What is affordable building? Is it just a cheap home or apartment that is better than a tent, or is it a place for someone to survive in for a short time? Or is it something built to code, which is the worst home you can legally build? If you don’t include operating costs, indoor air quality, durability, and material considerations, are you wasting your money? If you build a sustainable home, like a Passive House or, a step down, a Zero Energy home, you are going to have something that will get you through weather related events much easier and be much healthier to live in. The short version of the difference between a Zero Energy home and a Passive House is the number of solar panels needed to power the home.  According to the EPA, a Zero Energy home can be as low as R-30 in the walls, but in our climate, we need about R-60 to get to Passive House standards. These standards change for different climates for Passive House and Passive House has decreased levels of insulation if you add more solar panels, or on sight energy, which we don’t agree with.
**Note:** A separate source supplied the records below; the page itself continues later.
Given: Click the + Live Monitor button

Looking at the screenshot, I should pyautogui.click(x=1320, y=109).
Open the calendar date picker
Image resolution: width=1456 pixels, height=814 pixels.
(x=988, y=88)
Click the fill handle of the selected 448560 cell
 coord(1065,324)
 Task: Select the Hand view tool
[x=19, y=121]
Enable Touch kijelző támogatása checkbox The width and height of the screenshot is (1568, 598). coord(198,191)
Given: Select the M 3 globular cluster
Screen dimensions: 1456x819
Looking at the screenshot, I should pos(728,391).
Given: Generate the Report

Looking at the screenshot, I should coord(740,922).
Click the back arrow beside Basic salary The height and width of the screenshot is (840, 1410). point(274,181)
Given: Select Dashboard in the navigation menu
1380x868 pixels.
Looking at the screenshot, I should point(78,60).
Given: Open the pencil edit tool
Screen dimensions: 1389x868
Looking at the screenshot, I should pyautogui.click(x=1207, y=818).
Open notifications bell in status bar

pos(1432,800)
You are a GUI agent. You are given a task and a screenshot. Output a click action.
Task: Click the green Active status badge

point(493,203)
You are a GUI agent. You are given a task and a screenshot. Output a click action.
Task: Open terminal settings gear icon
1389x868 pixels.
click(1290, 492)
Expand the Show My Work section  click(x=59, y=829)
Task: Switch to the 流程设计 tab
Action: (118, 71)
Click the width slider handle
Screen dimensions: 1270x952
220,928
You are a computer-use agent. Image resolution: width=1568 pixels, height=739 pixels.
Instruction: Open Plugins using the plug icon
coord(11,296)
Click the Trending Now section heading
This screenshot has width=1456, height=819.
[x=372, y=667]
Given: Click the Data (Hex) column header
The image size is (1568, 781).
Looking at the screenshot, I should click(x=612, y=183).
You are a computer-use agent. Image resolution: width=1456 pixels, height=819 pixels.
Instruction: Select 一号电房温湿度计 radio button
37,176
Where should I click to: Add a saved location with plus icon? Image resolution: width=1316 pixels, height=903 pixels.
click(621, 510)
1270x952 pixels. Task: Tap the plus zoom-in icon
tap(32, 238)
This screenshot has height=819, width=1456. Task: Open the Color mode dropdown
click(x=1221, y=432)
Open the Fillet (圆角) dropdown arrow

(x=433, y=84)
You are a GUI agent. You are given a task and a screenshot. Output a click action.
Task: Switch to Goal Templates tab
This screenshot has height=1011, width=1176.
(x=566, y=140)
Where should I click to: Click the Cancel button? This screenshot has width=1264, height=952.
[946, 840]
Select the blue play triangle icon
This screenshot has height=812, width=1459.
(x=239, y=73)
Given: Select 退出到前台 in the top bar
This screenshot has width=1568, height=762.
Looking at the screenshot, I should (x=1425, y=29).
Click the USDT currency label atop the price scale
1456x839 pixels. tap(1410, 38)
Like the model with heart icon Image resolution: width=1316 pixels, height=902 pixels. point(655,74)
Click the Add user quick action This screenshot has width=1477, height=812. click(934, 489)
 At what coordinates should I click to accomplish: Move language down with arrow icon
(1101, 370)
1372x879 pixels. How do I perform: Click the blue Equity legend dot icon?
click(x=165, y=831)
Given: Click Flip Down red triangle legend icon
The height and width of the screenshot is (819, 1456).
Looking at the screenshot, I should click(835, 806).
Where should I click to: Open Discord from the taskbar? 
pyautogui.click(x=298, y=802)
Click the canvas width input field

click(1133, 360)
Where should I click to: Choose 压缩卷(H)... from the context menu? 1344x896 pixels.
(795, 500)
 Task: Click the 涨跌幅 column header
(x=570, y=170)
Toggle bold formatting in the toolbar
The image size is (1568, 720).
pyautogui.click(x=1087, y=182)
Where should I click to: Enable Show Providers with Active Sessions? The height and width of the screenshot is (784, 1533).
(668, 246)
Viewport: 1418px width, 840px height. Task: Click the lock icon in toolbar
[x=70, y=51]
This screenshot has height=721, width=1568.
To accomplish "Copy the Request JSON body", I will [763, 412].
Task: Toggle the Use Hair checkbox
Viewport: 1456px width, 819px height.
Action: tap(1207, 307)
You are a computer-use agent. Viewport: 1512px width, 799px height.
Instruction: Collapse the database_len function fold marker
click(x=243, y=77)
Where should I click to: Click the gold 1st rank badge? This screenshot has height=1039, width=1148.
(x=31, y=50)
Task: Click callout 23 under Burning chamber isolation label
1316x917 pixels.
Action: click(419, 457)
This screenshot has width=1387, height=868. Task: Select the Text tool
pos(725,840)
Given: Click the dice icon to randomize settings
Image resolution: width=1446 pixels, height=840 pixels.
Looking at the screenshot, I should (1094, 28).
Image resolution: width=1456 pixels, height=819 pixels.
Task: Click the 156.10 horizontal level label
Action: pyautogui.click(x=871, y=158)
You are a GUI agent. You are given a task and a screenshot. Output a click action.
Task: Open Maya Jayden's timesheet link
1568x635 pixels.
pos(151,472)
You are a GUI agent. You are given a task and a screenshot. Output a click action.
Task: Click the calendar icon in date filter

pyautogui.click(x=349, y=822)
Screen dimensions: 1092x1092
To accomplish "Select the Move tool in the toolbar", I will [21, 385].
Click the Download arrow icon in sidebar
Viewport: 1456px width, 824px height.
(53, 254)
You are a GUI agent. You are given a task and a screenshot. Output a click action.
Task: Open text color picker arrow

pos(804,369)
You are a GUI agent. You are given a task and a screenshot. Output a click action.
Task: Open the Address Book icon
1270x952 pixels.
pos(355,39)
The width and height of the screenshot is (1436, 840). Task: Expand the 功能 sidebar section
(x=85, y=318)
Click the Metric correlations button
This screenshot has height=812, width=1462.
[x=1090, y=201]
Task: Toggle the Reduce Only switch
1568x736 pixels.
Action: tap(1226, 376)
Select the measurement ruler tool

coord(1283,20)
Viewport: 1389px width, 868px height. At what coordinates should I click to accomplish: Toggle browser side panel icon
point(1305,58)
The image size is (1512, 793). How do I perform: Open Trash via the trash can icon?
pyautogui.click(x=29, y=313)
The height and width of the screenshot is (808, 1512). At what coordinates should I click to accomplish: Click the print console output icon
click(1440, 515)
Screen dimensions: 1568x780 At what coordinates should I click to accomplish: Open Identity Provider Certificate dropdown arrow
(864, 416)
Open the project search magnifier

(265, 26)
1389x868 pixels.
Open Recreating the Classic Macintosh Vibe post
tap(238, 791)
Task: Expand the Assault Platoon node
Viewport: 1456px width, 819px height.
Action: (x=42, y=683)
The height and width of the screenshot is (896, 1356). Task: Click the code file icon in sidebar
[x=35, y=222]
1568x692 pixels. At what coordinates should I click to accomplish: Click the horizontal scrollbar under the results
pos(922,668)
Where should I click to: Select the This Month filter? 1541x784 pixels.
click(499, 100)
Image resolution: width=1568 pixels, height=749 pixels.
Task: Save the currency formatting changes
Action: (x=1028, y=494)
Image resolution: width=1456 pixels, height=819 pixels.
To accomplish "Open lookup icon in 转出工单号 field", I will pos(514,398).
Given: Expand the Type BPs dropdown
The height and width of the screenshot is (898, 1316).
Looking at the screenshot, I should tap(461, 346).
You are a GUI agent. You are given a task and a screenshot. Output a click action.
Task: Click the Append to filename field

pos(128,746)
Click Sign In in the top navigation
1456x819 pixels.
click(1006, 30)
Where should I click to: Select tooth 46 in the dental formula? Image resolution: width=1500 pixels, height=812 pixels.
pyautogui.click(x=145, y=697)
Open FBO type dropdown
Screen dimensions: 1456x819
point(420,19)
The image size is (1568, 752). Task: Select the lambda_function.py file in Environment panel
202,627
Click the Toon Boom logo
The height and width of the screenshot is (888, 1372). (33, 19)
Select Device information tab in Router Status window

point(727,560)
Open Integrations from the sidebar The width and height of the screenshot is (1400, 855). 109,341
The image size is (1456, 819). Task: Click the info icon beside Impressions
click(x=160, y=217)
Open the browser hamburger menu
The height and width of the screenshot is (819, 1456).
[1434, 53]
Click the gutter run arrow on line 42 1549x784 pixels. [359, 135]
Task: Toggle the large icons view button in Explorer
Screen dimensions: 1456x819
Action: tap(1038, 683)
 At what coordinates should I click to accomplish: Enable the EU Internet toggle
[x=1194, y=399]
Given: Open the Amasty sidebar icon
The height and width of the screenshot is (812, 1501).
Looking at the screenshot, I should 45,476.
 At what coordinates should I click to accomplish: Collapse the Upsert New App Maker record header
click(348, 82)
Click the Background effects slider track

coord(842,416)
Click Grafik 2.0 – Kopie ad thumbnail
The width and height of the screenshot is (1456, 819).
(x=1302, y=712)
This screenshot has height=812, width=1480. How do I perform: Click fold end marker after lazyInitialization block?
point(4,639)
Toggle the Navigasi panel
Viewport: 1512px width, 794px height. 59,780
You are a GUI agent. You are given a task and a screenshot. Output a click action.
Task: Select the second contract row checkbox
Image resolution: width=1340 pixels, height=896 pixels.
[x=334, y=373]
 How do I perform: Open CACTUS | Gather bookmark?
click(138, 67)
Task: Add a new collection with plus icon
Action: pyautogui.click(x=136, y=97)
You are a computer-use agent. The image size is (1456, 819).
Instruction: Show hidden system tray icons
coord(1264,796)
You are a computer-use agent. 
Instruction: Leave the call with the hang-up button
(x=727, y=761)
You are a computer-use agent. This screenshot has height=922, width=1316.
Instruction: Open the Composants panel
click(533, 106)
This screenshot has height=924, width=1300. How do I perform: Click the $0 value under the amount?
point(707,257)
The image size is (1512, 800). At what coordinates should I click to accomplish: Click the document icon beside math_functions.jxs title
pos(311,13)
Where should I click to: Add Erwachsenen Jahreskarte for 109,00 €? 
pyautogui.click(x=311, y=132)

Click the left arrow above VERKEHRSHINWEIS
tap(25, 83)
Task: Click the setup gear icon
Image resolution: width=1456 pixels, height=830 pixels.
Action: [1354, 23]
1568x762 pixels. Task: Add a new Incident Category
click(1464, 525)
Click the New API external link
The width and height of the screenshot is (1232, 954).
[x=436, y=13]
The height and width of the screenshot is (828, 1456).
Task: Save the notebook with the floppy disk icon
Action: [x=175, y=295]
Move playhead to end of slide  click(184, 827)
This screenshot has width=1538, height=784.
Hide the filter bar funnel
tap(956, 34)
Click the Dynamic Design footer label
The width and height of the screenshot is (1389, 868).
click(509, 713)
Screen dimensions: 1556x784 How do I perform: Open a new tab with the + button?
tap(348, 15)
The EPA has a rating system for energy efficient homes, called the Home Energy Rating System (HERS). The HERS score goes from 1-100 generally but if you have an old home with little insulation, it may be a 160, which it would use 160% of the Energy of a code-built home. The lower the number the less energy it needs to power the home. For a Zero Energy home under the EPA, there are numerous checklists to go through, but the home has to be roughly HERS 50.  By adding renewable energy, you can get to Zero Energy. For a Passive House it has to be around HERS 10, which means it only uses about 10% or the energy of a code-built home. To get to Zero Energy from there means a lot less renewable energy. Renewable energy means solar panels or wind generation or something similar which means more stuff to break down. There are many other considerations that go these home designations, like water heating, length of water lines and sizing, other things also.

The bottom line here is THE cheapest heating and cooling is lots of insulation, sealed up correctly, with the right windows and doors, a very efficient ventilation system and efficient heating and cooling after the other steps are done. In the long run that, extra money spent on the envelope of the home will save tremendous amounts of money over a 30-year mortgage.

Passive House level of building is like a 270-mpg car. With the energy you save over a 30-year mortgage, that home will be free with the energy you saved. You can lock the door and go wherever even in the winter and even in our climate, it won’t get below 50 degrees in that home without any heat added. A Passive House design also is built using sustainable, long-lasting materials. It is the toughest building code in the world. So, it may cost a little more to build, in the long run with everything figured in it is the most affordable, durable home with the best indoor air quality available.

So, is this the most affordable, sustainable building for you?